298 reviews27 followers
January 7, 2012
I hate to call anyone a regional poet because it makes them sound so limited. But I do want to mention that Irene Latham is from Alabama (where I live), which is probably why I came across this book of poetry, copyrighted 2007 from Negative Capability Press. She was the Alabama State Poetry Society's Poet of the Year in 2006.

I was neither wowed by this book nor disappointed in it. I really liked her sensual poems at the beginning of the book, then grew tired of the continued theme. She went on to more domestic subject matter and I realized at the end that her most powerful work was that dealing with the pull toward physical passion and union at the beginning. Overall, her subject matter stayed very close to home. It appears to be arranged in adult chronology: desire/love/romance, children/nesting, divorce, aging. I seem to be running into a lot of books with that sequence lately. In this case, the poems aren't always first person so that aging involves a poem about an aging parent, grandmother, etc.

I would read another of her books to see what more she has to say about life but I wouldn't expect a lot of flash. Below I quote in full the opening poem:

Mississippi Flyway

First things first, you said
then closed the blinds.
Light scissored through anyway,
cut across the bed,
painted tiger stripes on your skin.

Disoriented, blind
to all but instinct, I was
a bird pushing forward
along an unfamiliar flyway,
unprepared for the towering
garden of illuminated glass and granite
rising unbidden as memory.

In Chicago the Sears Tower
voluntarily turns down its lights
during migration season
to cut down on the deaths.
But there in that room
your eyes blazed.


It would have been a difficult poem to quote in part because it all comes together in that last line. I enjoy the unexpected comparisons here and the power of that last line.

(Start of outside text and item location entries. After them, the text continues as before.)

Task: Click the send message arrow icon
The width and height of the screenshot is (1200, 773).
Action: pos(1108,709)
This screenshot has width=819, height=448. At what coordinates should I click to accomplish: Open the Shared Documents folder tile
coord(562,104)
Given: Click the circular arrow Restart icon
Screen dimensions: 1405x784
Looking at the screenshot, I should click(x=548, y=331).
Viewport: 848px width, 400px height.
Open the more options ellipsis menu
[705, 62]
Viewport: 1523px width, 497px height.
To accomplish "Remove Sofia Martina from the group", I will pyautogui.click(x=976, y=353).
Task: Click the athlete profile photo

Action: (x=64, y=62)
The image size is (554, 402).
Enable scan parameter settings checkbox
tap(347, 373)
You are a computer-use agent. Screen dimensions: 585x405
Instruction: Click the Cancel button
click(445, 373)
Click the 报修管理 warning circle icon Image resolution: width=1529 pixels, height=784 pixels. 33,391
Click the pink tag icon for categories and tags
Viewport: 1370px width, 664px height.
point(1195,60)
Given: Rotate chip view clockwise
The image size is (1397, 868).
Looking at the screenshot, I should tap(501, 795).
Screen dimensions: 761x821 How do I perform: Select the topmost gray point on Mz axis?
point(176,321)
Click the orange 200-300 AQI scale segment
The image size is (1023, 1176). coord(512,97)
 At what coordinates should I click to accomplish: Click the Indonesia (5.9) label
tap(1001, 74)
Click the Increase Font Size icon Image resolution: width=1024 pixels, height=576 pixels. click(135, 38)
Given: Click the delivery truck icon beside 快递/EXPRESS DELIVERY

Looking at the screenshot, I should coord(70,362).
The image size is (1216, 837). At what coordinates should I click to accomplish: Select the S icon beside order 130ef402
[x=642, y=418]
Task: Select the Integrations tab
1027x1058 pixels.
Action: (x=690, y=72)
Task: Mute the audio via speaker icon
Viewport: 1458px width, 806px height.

Another poem I enjoyed that was not about sensuality was "How to Untie a Knot." It also has something of an unexpected quality, a turn. It begins with a child instructed by her father about how to tie her shoes and ends with this about her parents:

But after twenty-two years, the knot
would not loosen.
The fibers, rubbed raw
now sank into each other,
the way colors bleed
and become just another color.

It was my mother who finally
pulled out the scissors, mouth open in a vulgar smile.
The knot, still intact,
she tossed into the trash.

The shoe, she gave away.


Irene Latham knows her way around a poem and I would not shy away from another volume of her work but I'm also not going to actively seek one out.